The new offense that’s being installed under experienced coordinator Noel Mazzone? Brown can’t wait for that, either. 

“You all know I love passing, and there will be a lot more passing,” Brown said, also mentioning a tweak in how he now runs his routes under the new staff, which are locked routes that do not change, to limit confusion. 



Under former head football coach Richard Rodriguez, option routes were preferred and put all of the pressure on receivers and quarterbacks to not only be on the same page tempo-wise, but to also understand the defensive coverage to base a route. It's a complicated scheme to grasp and often left UA's offense frustrated when the quarterback and receiver couldn't connect. That isn’t the case anymore.

“You gotta understand the game, because if the quarterback sees one thing, and you see another thing, there can be a miscommunication,” Brown said. “So if the routes are locked, [the quarterback] knows where I’ll be, and I’ll know where I'm supposed to be, and that’s it.”


Simon Asher
Arizona's Shun Brown (6) misses a pass by Khalil Tate during the UA-ASU Territorial Cup game on Nov. 25 at Sun Devil Stadium.

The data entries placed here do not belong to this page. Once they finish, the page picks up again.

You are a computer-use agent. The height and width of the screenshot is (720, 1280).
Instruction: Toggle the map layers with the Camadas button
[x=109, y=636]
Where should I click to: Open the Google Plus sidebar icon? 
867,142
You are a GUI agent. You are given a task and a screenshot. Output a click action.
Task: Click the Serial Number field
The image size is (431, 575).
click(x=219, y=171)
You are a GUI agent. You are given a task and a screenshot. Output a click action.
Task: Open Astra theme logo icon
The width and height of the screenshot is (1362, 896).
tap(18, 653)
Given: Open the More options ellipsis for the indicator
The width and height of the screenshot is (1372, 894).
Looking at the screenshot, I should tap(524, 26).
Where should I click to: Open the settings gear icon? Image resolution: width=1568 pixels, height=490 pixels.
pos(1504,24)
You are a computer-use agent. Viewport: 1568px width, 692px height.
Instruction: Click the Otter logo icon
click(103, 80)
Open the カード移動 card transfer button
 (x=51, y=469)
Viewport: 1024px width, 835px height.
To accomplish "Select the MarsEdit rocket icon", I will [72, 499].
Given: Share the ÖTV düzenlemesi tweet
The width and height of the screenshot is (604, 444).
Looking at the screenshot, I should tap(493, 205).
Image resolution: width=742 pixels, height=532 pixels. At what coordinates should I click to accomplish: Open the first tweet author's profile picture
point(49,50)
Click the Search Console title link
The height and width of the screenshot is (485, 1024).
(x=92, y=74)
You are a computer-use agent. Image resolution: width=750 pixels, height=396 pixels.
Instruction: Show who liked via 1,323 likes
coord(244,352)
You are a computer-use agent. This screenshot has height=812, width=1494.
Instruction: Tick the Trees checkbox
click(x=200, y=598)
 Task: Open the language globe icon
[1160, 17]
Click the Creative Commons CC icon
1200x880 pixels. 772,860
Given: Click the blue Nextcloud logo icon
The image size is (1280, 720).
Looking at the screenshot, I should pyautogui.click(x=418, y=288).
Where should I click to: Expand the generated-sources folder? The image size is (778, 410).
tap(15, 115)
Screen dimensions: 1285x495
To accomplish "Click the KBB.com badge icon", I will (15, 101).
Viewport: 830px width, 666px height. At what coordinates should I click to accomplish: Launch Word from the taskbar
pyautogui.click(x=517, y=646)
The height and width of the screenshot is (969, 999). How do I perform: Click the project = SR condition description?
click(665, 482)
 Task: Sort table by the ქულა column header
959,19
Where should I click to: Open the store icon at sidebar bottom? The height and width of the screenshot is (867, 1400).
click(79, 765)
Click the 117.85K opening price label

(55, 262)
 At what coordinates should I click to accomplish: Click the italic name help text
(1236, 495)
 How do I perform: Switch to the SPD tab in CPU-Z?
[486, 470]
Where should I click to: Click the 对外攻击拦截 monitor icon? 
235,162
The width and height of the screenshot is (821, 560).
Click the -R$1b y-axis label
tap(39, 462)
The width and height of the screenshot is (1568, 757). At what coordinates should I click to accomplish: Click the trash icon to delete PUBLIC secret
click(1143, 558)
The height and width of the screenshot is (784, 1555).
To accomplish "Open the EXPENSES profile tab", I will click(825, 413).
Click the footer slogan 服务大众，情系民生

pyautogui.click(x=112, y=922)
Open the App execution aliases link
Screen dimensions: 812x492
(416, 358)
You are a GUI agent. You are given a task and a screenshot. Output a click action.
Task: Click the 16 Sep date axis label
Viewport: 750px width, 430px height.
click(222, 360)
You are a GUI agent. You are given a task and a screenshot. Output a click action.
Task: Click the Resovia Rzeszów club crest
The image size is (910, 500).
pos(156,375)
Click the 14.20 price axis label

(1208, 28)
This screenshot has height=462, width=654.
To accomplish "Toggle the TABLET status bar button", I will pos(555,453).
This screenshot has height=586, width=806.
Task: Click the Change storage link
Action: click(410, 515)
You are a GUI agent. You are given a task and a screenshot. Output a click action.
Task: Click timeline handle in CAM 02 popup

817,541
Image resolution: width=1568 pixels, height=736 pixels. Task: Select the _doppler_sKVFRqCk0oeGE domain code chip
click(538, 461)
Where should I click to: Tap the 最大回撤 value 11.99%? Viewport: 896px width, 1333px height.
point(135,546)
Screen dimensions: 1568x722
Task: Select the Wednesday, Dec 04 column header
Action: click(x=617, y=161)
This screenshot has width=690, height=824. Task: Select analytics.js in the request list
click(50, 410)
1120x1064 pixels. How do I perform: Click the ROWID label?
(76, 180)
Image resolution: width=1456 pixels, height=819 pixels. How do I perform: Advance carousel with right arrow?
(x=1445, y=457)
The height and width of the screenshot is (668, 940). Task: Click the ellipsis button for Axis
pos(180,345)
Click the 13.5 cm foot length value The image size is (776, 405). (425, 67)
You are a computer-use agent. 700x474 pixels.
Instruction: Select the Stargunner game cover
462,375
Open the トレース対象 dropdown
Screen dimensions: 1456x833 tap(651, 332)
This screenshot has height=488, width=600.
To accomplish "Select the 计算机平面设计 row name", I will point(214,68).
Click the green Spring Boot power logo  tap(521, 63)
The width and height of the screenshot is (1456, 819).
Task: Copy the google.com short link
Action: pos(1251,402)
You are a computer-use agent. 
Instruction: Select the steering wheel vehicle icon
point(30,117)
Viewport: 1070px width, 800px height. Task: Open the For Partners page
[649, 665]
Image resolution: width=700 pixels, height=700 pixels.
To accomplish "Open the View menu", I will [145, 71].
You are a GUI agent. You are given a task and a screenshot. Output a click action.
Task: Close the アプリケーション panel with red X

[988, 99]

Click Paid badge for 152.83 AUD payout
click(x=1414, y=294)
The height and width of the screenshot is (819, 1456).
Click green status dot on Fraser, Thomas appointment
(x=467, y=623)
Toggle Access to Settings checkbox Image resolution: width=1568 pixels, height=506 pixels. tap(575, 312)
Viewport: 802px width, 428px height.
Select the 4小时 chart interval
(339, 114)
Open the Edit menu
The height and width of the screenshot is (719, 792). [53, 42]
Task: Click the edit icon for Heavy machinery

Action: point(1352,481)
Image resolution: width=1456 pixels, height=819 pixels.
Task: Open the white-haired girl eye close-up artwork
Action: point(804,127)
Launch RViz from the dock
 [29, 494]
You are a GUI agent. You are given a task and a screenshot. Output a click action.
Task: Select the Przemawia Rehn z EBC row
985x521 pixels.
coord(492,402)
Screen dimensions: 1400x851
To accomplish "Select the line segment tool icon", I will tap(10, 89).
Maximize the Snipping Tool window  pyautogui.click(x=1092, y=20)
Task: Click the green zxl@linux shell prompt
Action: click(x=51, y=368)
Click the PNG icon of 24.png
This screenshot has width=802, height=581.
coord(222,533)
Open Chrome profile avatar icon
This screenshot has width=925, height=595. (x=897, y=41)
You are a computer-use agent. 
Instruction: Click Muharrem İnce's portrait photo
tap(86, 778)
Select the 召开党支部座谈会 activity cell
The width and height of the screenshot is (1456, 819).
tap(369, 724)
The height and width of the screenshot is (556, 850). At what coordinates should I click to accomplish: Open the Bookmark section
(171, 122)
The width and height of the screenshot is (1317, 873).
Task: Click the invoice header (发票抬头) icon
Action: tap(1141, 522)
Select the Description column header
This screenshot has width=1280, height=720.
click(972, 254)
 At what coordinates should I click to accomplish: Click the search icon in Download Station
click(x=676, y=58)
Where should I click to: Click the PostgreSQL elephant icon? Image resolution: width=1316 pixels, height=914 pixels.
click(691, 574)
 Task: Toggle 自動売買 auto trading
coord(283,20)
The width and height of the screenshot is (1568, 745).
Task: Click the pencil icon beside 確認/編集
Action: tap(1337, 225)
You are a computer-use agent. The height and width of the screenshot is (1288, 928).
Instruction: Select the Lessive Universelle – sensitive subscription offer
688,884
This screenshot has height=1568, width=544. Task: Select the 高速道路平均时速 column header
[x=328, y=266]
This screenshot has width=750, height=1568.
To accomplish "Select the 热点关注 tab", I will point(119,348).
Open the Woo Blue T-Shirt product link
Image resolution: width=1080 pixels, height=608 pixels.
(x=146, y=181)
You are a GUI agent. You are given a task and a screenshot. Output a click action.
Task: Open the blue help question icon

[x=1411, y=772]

And the guy planning on throwing him the ball? Well, Tate is coming along just fine, according to his new quarterback coach and offensive coordinator Mazzone, who followed Sumlin from Texas A&M. Mazzone was pleased with how the redshirt sophomore was adjusting to the new demands of different spread offense.

“Some of this stuff is a little bit new for him,” Mazzone said. “Obviously it’s a new offense. Right now, he’s kind of going through the process of learning about progression reads and reading coverages and doing those types of things. I think the summer really helped him ... so he’s a little bit further along right now than I anticipated. So I’m kind of excited about moving forward from today."

Tate is learning, along with his teammates, but in just a few short weeks, we will all get to see for ourselves how far along Arizona really is, and how much farther they have to go.